GZH visitou o espaço e ouviu relatos de Natiene e outras mulheres que, assim como ela, passam o Dia das Mães longe de suas casas, buscando encontrar forças para não sucumbir à dureza do que vêm enfrentando.
— Não está sendo nada fácil, toda hora eu fico pensando no que aconteceu. Hoje, mais ainda. É um Dia das Mães totalmente diferente do que eu imaginei para mim — desabafou Natiene, emocionada.
— Desde que eu perdi a minha mãe, nenhum Dia das Mães foi como era antes, mas acho que esse será o pior de toda a minha vida. Estou tentando pensar que, pelo menos, estamos com saúde. Perdi tudo, mas o que importa é meus filhos estarem bem.
Sentimento parecido é descrito por Joyce Cristina dos Santos Nunes, 27 anos, moradora do bairro Humaitá. A autônoma também precisou deixar sua casa no último fim de semana, quando foi encaminhada para o abrigo do Sesc. Ela está no local com a filha mais nova, Kauana Luysa, de apenas um mês.
Mãe socorreu a filha da enchente em uma banheira
Quando elas precisaram sair de casa em busca de um local seguro, a água batia quase no pescoço. Joyce não hesitou e colocou a filha dentro de uma banheira infantil e assim seguiu conduzindo-a sobre a água até encontrar ajuda.
— Essa banheirinha eu vou guardar. Quero mostrar para ela no futuro, para saber que passou por tudo isso. É a minha guerreira.
Joyce temia que a permanência no abrigo fosse prejudicial para Kauana, que sofre com sopro no coração e, por isso, deve evitar agitações. Mas a pequena parece compreender a situação atípica que está vivenciando: têm passado os dias de maneira tranquila, quase sempre dentro do carrinho conquistado por doação; à noite, dorme sem fazer serão. Joyce diz não ter do que reclamar. Está satisfeita com o acolhimento recebido no abrigo, onde, segundo ela, "todos são tratados com muito carinho e atenção".
O único lamento da dona de casa é estar separada dos outros dois filhos, que moram com o pai em uma zona da cidade que não foi atingida pela cheia. Joyce não poderá passar o Dia das Mães ao lado deles, como faz todos os anos, mas procura pensar que "isso é o de menos".
— O importante, agora, é saber que todos estão bem — concluiu.
Prima de Joyce, Karolina Luysa Nunes Fernandes, 23 anos, está no mesmo abrigo com o filho Bernardo, de cinco. Ela foi morar no Humaitá há cerca de dois meses. Quando viu a água atingir o segundo andar da casa onde recém iniciava uma vida nova, não acreditou no que estava acontecendo. Foi resgatada de jet ski e levada para o abrigo do Sesc. Era ali que Bernardo corria de uma ponta a outra na manhã deste domingo.
— Esse aí não para um minuto.

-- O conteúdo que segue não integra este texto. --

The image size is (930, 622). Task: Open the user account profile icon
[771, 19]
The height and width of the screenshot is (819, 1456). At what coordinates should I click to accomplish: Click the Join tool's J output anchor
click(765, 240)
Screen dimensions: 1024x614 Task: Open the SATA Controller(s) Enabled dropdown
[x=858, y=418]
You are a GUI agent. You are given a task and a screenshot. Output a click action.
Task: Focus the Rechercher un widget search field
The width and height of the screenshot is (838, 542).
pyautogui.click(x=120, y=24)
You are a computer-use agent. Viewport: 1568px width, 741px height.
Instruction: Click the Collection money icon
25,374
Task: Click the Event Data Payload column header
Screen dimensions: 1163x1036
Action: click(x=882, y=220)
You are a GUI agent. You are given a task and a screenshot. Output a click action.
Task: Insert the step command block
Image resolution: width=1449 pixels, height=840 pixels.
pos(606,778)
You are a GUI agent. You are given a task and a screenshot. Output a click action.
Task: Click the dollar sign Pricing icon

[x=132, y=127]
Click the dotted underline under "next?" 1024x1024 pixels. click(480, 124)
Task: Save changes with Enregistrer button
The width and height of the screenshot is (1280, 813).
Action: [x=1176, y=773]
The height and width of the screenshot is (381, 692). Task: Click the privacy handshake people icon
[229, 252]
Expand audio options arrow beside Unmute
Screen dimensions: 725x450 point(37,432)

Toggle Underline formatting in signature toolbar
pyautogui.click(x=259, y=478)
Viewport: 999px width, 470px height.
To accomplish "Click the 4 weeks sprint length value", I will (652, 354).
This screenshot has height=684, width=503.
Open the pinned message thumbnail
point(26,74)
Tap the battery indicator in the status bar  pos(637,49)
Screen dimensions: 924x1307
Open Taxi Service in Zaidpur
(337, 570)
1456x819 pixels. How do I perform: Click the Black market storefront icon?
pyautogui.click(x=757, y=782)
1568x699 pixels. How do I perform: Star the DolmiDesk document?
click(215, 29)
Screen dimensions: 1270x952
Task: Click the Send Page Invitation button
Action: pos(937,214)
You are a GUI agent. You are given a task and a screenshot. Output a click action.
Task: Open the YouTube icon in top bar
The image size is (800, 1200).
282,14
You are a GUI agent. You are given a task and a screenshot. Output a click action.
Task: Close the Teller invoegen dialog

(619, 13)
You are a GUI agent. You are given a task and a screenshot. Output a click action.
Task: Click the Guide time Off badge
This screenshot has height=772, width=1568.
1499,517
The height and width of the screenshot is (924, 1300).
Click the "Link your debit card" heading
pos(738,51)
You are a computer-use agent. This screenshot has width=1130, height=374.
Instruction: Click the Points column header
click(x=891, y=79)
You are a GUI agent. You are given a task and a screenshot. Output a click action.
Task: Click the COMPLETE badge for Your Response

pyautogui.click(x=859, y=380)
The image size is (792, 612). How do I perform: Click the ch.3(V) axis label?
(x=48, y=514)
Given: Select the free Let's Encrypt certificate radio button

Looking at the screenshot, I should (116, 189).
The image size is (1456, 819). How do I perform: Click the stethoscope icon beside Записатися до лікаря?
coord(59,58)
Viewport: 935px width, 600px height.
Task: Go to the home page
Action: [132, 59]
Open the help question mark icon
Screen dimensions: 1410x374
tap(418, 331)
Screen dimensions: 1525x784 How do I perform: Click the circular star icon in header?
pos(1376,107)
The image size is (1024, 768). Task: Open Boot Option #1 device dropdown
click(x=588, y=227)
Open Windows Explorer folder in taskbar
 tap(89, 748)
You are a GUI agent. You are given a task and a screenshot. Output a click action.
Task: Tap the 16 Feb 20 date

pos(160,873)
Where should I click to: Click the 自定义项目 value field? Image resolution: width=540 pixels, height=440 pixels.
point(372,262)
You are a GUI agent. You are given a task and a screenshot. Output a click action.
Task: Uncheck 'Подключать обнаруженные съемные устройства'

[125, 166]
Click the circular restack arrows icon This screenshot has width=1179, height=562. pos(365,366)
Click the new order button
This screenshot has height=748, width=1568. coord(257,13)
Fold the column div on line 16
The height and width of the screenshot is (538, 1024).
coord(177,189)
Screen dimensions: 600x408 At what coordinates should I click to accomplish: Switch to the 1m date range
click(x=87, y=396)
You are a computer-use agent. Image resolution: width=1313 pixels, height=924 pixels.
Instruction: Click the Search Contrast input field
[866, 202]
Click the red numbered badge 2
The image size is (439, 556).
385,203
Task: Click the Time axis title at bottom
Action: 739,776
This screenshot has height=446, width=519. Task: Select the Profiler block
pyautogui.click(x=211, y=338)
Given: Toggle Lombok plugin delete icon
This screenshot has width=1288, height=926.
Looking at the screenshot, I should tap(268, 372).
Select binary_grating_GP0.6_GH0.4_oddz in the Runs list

Tenho que estar sempre correndo atrás dele (risos) — divertiu-se Karolina, tentando colocar uma meia e um casaco no filho, que ansiava por brincar com as outras crianças.
— Ele é um foguete, mas é muito carinhoso. No Dia das Mães do ano passado, me acordou com café na cama e tudo. Nem sei como conseguiu fazer (risos). Esse ano não teve o café do Bernardo, mas está sendo bom.
Mãe e filha são voluntárias em abrigo
Para Adriana Camargo, 51 anos, o Dia das Mães de 2024 está sendo diferente de tudo o que já viveu — e poderia imaginar viver — na data. Ela, que trabalha como secretária no sistema Fecomércio, precisou deixar sua residência no Quarto Distrito na segunda-feira (6) para se hospedou no hotel do Sesc Protásio Alves, cedido pela instituição para abrigar funcionários afetados pelas enchentes. Ela está passando o Dia das Mães como voluntária do abrigo montado no ginásio da unidade ao lado da filha Eduarda Camargo, 18 anos.
Enquanto Adriana trabalha na triagem e separação de roupas recebidas por doações, Eduarda atua no entretenimento das crianças. As duas dizem estar realizadas com a possibilidade de prestar apoio a outras pessoas neste momento que, também para elas, é de dificuldade.
— Quando dizemos para as pessoas que também tivemos que sair de casa, parece que o acolhimento é mútuo. É um apoio também para a gente, pois esse trabalho é o que está nos ajudando a ocupar o tempo. Foi um filme de terror o que passamos, mas poder estar aqui agora com a minha filha, nós duas bem, fazendo esse trabalho, é algo que não tem preço — disse Adriana.
— Só de estar com a minha mãe, está ótimo — acrescentou Eduarda.
Na tentativa de tornar o Dia das Mães mais leve para as mulheres abrigadas, a equipe que atua no Sesc preparou uma programação especial para a data. Uma apresentação musical animou o alojamento pela manhã e, à tarde, outra atração estava programada. Rosas também foram distribuídas às mães presentes, como um gesto de carinho.
Gerente de Cultura do Sesc, Luciana Stello, 54 anos, era uma das responsáveis pela distribuição das flores. Atuando há oito dias no alojamento da Protásio Alves, Luciana não conseguiu conter as lágrimas enquanto abraçava as abrigadas.
— Não estamos tratando como um dia festivo porque, infelizmente, sabemos que não é fácil para nenhuma mãe estar aqui. Foram sonhos perdidos, conquistas de uma vida inteira, é muito triste — refletiu Luciana com lágrimas nos olhos. Ela passará todo o domingo atuando no abrigo. Longe da filha, que mora em Caxias do Sul, mas feliz por poder prestar apoio à outras mães — A gente tenta se fortalecer para conseguir fortalecê-las também.
Perto do horário do almoço, GZH também visitou o abrigo montado no Colégio Santa Doroteia, na zona norte da Capital. Por lá, uma apresentação da Cia Lúdica buscava animar as famílias presentes antes da refeição, que contava com carne de porco assada, arroz, farofa e salada. Lembrancinhas também foram entregues e, à tarde, bolo e docinhos seriam servidos para marcar o Dia das Mães.
A cozinheira Aline da Silva Costa, 33 anos, é uma entre as 226 pessoas abrigadas no local por conta da enchente. Ela é moradora do bairro Navegantes e mãe de três meninas, Nicole, Laura e Eloá. Está à espera da quarta filha, Heloísa, que deve nascer no mês que vem. Ficou emocionada quando recebeu o mimo preparado pela equipe do abrigo, mas confessou à reportagem que o presente dos sonhos seria poder estar de volta à sua casa quando a filha nascer.
— A única coisa que eu quero é ter uma cama para minhas filhas e um bercinho para a bebê. Sei que vai ser muito difícil, mas esse é o meu desejo de Dia das Mães.